● **ACTIVITY**:
Retype, exactly as written, every line from the one containing "Where should I" through the last line of the records below, both included; skip the pictures.

----------------

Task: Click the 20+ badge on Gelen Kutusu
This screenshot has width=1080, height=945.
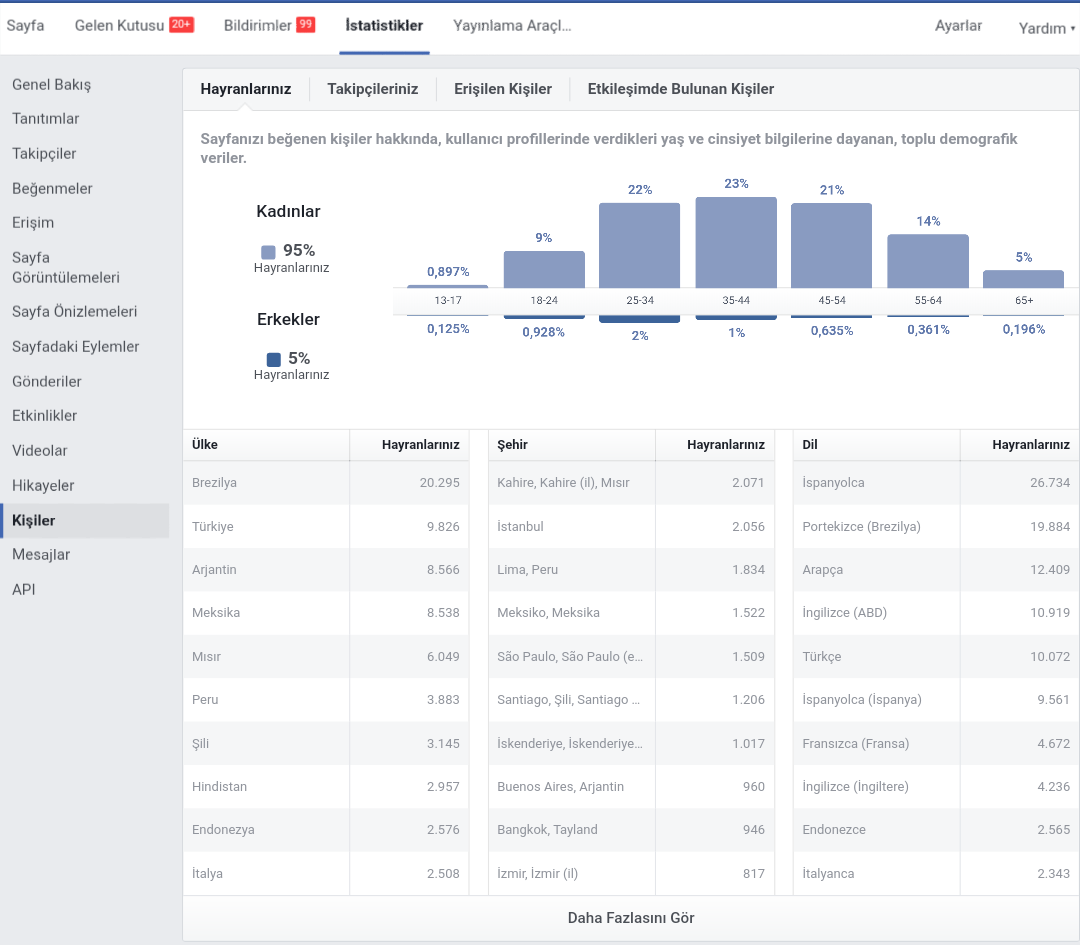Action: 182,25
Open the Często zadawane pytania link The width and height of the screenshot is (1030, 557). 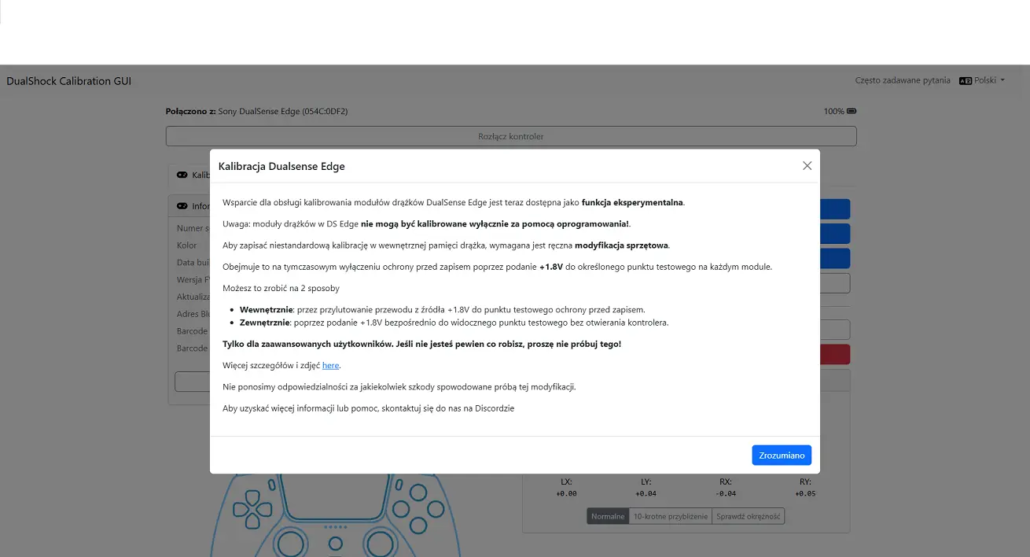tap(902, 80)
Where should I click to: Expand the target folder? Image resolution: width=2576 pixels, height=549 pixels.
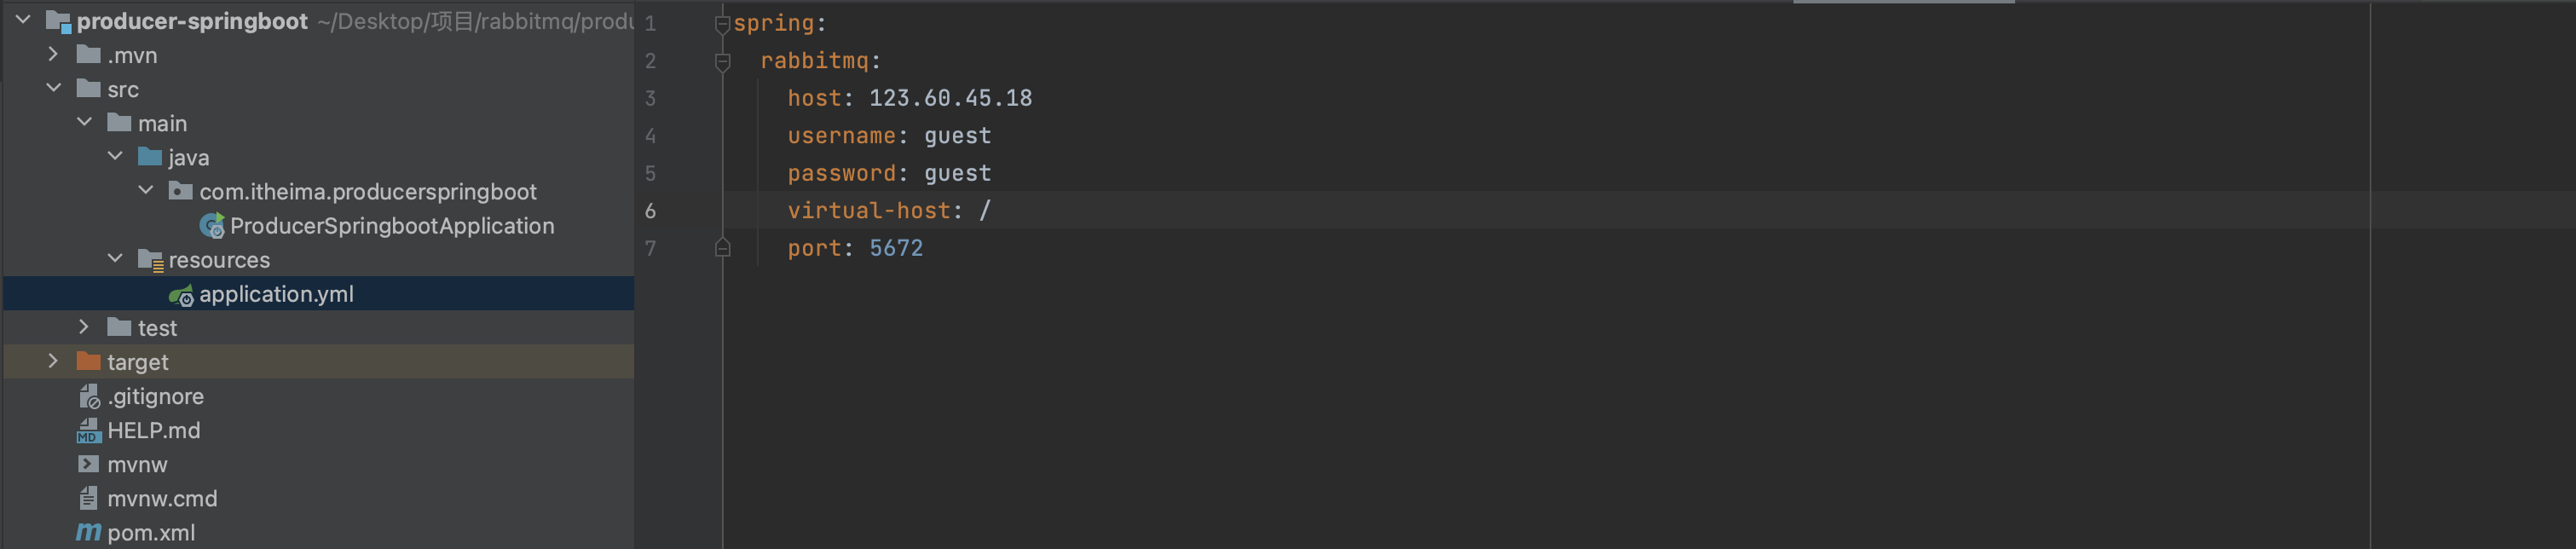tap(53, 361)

----------------

● **REPLY**:
Where should I click to: Expand the target folder? Image resolution: width=2576 pixels, height=549 pixels.
tap(53, 361)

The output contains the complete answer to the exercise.